Telephone switch that interconnects telephone circuits

In telecommunications, an electronic switching system (ESS) is a telephone switch that uses solid-state electronics, such as digital electronics and computerized common control, to interconnect telephone circuits for the purpose of establishing telephone calls.

The generations of telephone switches before the advent of electronic switching in the 1950s used purely electro-mechanical relay systems and analog voice paths. These early machines typically utilized the step-by-step technique. The first generation of electronic switching systems in the 1960s were not entirely digital in nature, but used reed relay-operated metallic paths or crossbar switches operated by stored program control (SPC) systems.

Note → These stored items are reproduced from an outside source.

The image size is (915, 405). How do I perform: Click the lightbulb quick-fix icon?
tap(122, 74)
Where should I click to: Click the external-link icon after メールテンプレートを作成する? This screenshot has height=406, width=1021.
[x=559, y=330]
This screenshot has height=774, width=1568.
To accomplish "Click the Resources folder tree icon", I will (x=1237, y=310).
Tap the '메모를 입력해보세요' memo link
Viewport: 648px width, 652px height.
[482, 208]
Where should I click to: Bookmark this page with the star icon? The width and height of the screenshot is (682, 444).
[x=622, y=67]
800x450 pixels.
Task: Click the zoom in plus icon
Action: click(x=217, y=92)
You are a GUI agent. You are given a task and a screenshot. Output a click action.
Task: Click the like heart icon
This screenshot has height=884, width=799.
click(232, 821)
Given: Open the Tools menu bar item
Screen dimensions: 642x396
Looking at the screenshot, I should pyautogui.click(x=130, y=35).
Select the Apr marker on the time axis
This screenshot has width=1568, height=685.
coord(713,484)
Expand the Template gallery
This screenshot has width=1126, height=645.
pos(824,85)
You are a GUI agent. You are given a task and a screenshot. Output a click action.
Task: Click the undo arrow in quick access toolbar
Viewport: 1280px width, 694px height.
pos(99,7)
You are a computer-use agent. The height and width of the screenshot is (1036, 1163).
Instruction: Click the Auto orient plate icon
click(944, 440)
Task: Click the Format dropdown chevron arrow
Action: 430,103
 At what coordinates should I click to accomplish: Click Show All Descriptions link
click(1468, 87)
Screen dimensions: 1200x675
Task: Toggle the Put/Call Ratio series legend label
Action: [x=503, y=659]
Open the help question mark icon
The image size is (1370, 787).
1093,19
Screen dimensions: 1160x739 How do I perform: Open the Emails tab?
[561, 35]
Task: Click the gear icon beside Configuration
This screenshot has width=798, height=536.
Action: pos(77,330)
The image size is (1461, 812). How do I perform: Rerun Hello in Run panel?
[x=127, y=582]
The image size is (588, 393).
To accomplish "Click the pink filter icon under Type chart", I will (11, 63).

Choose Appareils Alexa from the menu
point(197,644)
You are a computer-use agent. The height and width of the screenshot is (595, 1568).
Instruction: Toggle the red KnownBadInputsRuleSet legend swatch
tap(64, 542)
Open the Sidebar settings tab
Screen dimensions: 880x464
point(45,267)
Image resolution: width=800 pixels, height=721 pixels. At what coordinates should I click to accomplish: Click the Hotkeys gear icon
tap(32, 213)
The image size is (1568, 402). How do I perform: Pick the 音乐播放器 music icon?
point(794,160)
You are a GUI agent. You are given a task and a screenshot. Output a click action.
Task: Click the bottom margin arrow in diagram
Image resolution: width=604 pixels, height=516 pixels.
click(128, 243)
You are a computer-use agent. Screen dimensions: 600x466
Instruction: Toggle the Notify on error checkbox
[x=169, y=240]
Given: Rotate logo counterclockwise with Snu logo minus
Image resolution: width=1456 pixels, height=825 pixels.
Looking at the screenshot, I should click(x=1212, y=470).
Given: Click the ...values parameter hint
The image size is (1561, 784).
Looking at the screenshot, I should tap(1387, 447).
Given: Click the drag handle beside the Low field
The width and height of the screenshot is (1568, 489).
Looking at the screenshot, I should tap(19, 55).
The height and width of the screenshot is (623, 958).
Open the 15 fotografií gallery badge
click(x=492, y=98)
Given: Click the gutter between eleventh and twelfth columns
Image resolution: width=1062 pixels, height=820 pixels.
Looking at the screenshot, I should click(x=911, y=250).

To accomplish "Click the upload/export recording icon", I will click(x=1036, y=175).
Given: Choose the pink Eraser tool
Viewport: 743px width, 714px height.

First announced in 1955, the first customer trial installation of an all-electronic central office commenced in Morris, Illinois in November 1960 by Bell Laboratories. The first large-scale electronic switching system was the Number One Electronic Switching System (1ESS) of the Bell System, cut over in Succasunna, New Jersey, in May 1965.

Just three years later, in September 1968, Britain's Post Office opened the world's first all-digital pulse-code modulation (PCM) exchange named Empress (three decades after British scientist Alec Reeves had invented the PCM encoding system without the digital components to take full advantage). Other nations vying to reach the forefront of technical innovation would adopt metal–oxide–semiconductor (MOS) and PCM technologies to make their own transitions from analog to digital telephony throughout the 1970s. Later electronic switching systems implemented the digital representation of the electrical audio signals on subscriber loops by digitizing the analog signals and processing the resulting data for transmission between central offices. Time-division multiplexing (TDM) technology permitted the simultaneous transmission of multiple telephone calls on a single wire connection between central offices or other electronic switches, resulting in dramatic capacity improvements of the telephone network.

With the advances of digital electronics starting in the 1960s telephone switches employed semiconductor device components in increasing measure.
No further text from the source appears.